Not everybody you call a client or customer really is one.

Some are thieves in disguise. Oh, most of them don’t know that’s what they are, but if it walks like a thief, and quacks like a thief….

It doesn’t make them bad people. Just unprofitable.

Are you ready to make your job more pleasant, more efficient and more profitable?

Choose your business associates as carefully as you do your personal friends. In both cases, stay away from those not going the same direction you are. This is just another way to raise your awareness and your mental vibrations, so that more positive things can manifest in your life.

Analyze what you’re doing, who you’re spending your time on, and decide which activities are moving you toward profit. Eliminate the rest — or as many of them as you can arrange to dump. If the activity is un-dumpable, like doing your bookkeeping or sweeping the floors, take your earliest opportunity to delegate it.
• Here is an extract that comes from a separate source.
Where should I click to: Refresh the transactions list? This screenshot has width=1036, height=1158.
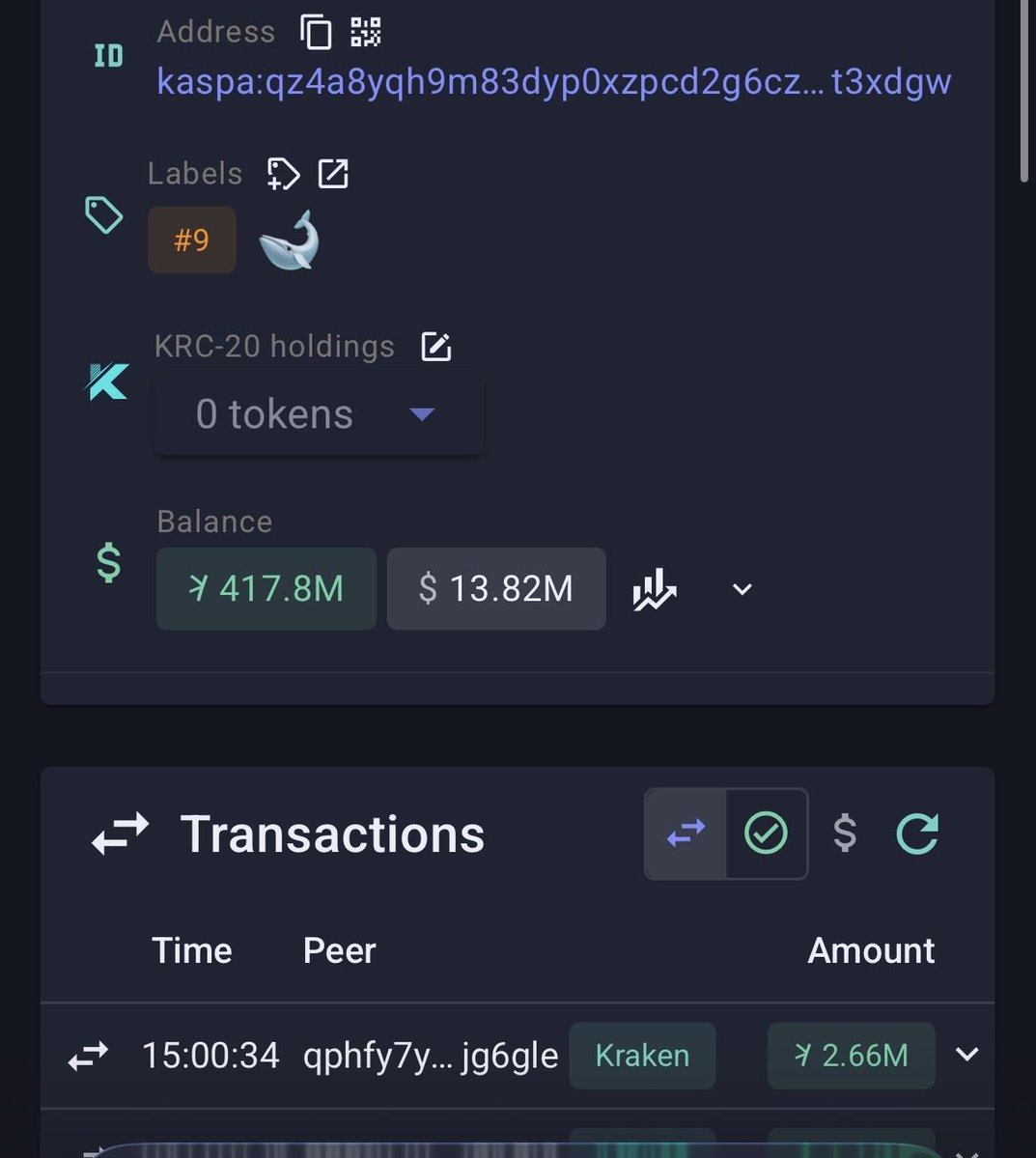point(917,833)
Now, I know that, as a freelancer or self-employed business person, you can find it hard to turn away business. You’ve been in operation for a while, but you’ve never forgotten those hungry first days. So when a client calls, no matter how difficult they are, the temptation is to grit your teeth, accept the work and count the money.

You CAN grow as a business person, however, and unless you DO grow you’ll never get past that hungry phase. Truth is, the only way to outgrow it is to start while you’re still in it. Right now.

Just start consciously rating every prospective client who calls. Find out about them, evaluate their qualifications to work with you. And if they don’t qualify, decline their business. This alone will give you an enormous amount of power over your business life.

Got an existing client who’s giving you a hard time? Same thing. Evaluate them and decide — in or out. Keep or discard.

Of course you don’t want to make snap judgments and act too impulsively. Build a cooling down period into your system. After all, your own moods can vary from day to day, coloring your judgment more than you may realize at the time. But if, after careful, deliberate examination, a client doesn’t measure up, send him on his way so he can find someone he’s better suited to.

So yes, it’s true that the business is all about your clients. But you get to decide who’s a client and who isn’t.

And those who are not — well, your business isn’t about them at all.